Le roman n’a rien d’un récit d’aventures et, pourtant, on se sent happés par le quotidien de Daniel. Certains rebondissements du livre sont attendus quand certains sont vraiment bluffants. Le lecteur s’attache aux personnages et à la détresse du héros. L’auteure nous offre ici un roman philosophique qui fait réfléchir et qui nous apporte de multiples pistes à ce propos. Les versions animées par une IA sont-elles finalement de vraies personnes avec une identité propre ? Peut-on vivre avec des illusions et réussir tout de même à faire son deuil ? Nos souvenirs de la personne décédée sont-ils plus ou moins criants de vérité que l’image créée par une IA à partir de données basées sur ces mêmes souvenirs ? L’illusion façonnée est-elle une vraie représentation de la personne décédée ou une coquille vide ? Est-il sain ou malsain de vouloir tromper la mort avec des fantômes ? Autant de questions qui peuvent amener à débattre. Le livre cible clairement les adolescents mais reste plaisant à tout âge, surtout lorsque l’on est sensible et que l’on porte un intérêt au principe et à toutes les questions soulevées par les maisons de départ.

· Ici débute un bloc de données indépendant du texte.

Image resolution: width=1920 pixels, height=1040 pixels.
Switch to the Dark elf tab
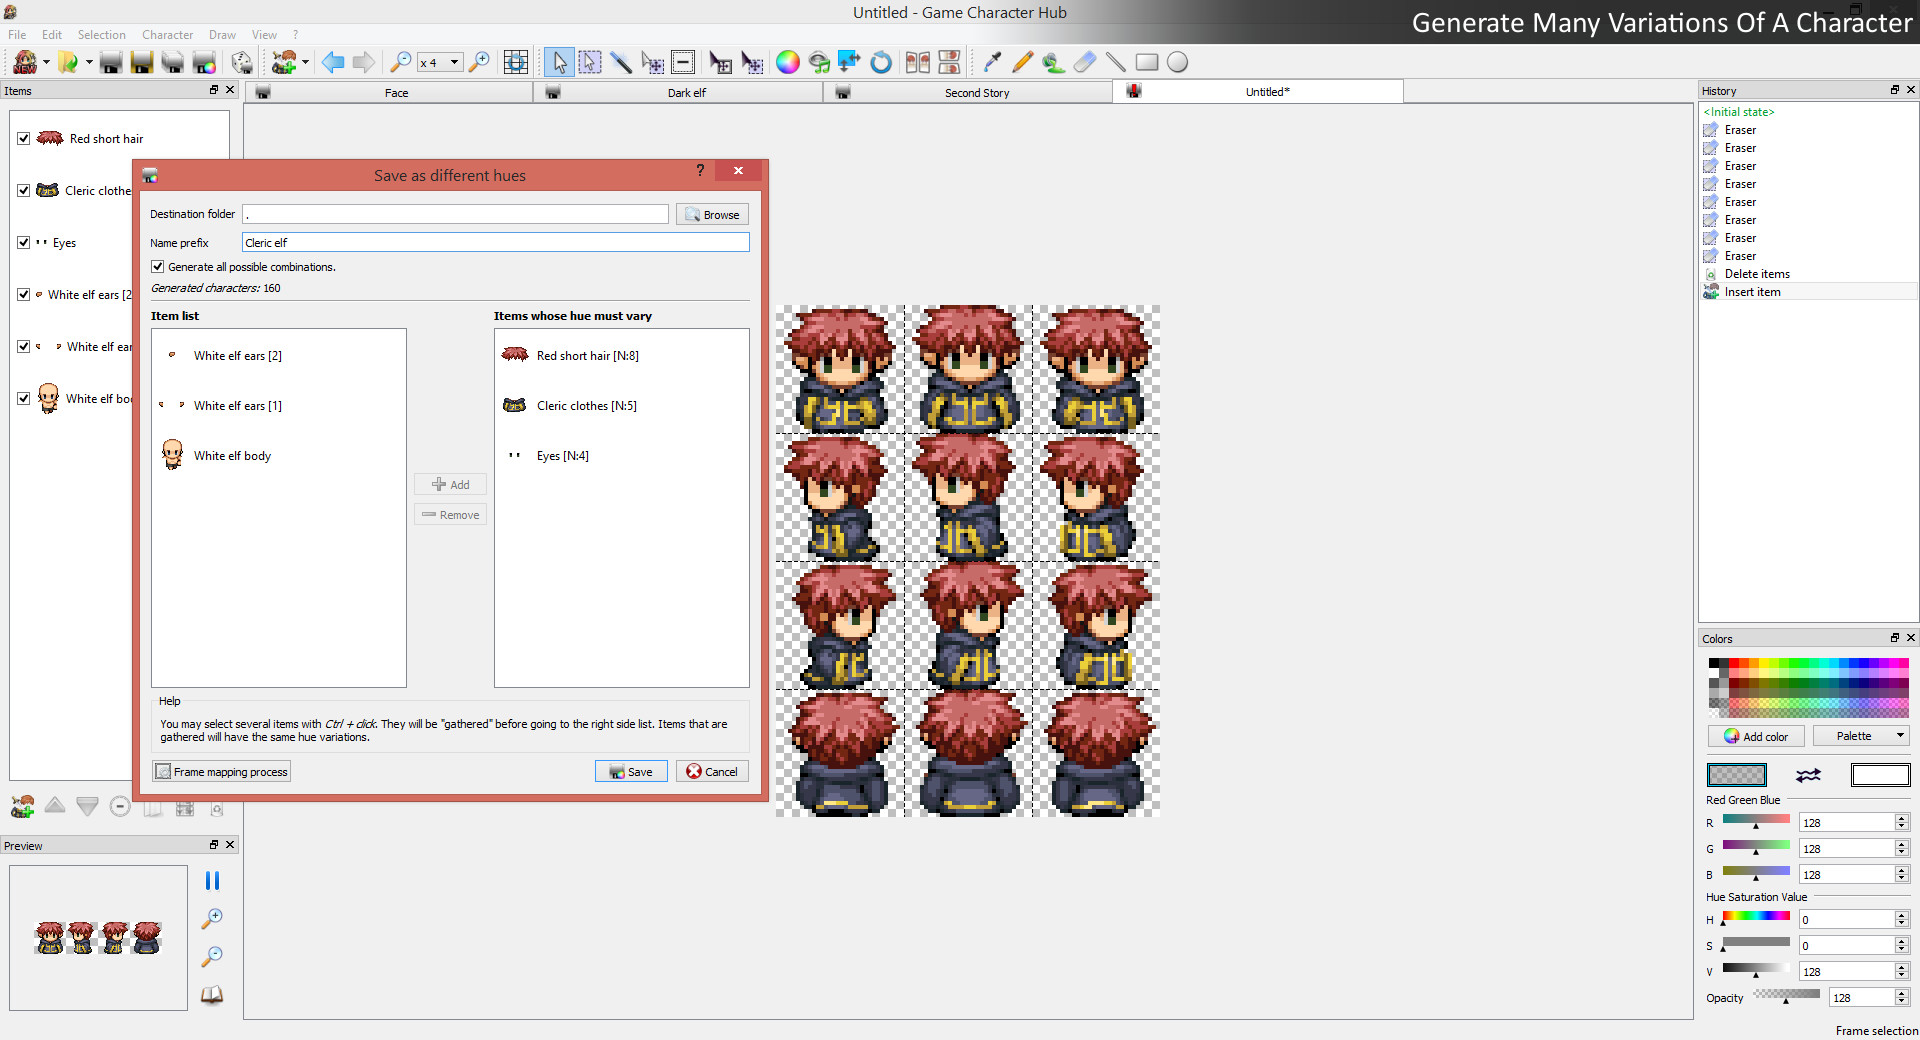(686, 92)
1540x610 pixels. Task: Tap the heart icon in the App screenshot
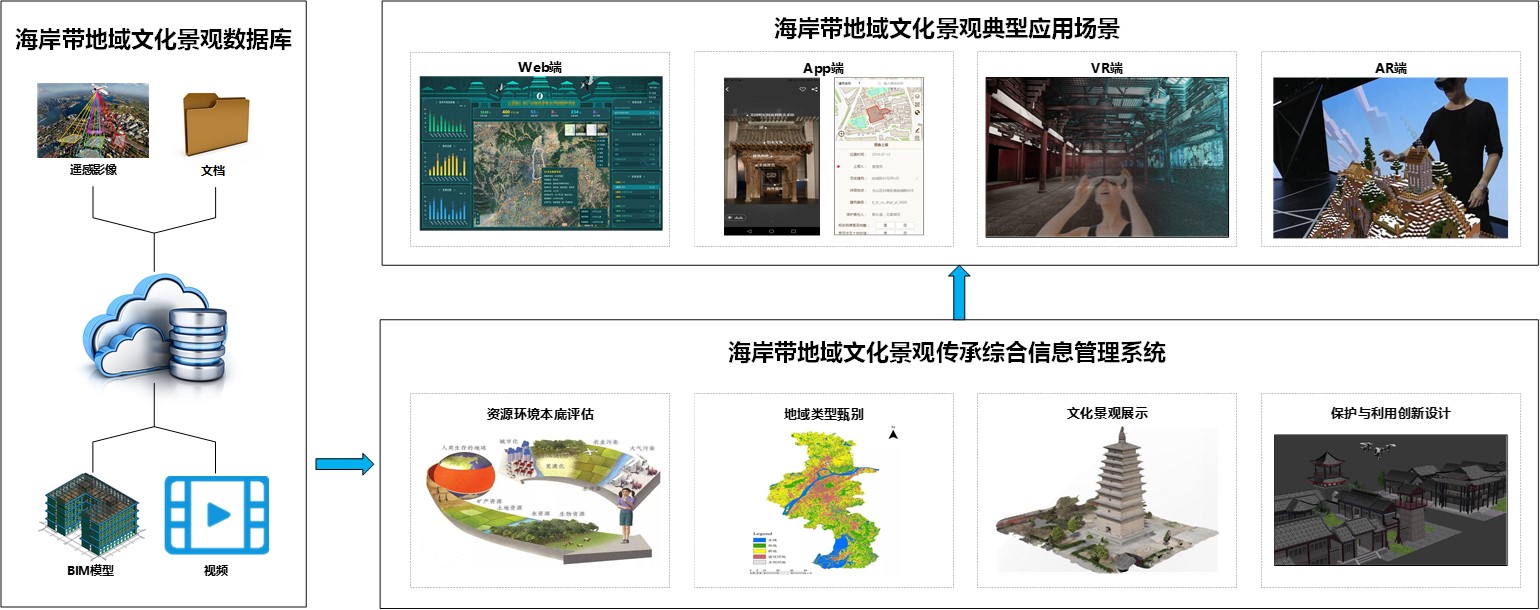(801, 90)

L’écriture est calme, douce et poétique. Rendre un tel roman aussi plaisant quand le thème de la mort est présent dans tous les mots est un travail de qualité qu’il est important de soulever. L’auteure sait décrire les pires sensations avec de belles images et nous apaisent constamment avec succès, choisissant chacun de ses mots avec justesse. Le rythme du livre est si lent que l’on a l’impression de planer. La maison des reflets est une œuvre frôlant l’univers onirique qu’il est agréable de découvrir et qui permet une évasion fantastique.

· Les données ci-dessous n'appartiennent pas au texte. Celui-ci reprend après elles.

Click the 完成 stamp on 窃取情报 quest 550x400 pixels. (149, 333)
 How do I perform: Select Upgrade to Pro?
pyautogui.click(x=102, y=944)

La couverture est belle et illustre à la perfection le thème de l’ouvrage. Le livre n’est pour autant pas extraordinaire à cause des caractères prévisibles des personnages, des intrigues souvent attendues et de rebondissements quasi absents. On retient surtout la poésie qui se dégage de cette œuvre et nos propres réflexions qui nous poursuivent après la lecture.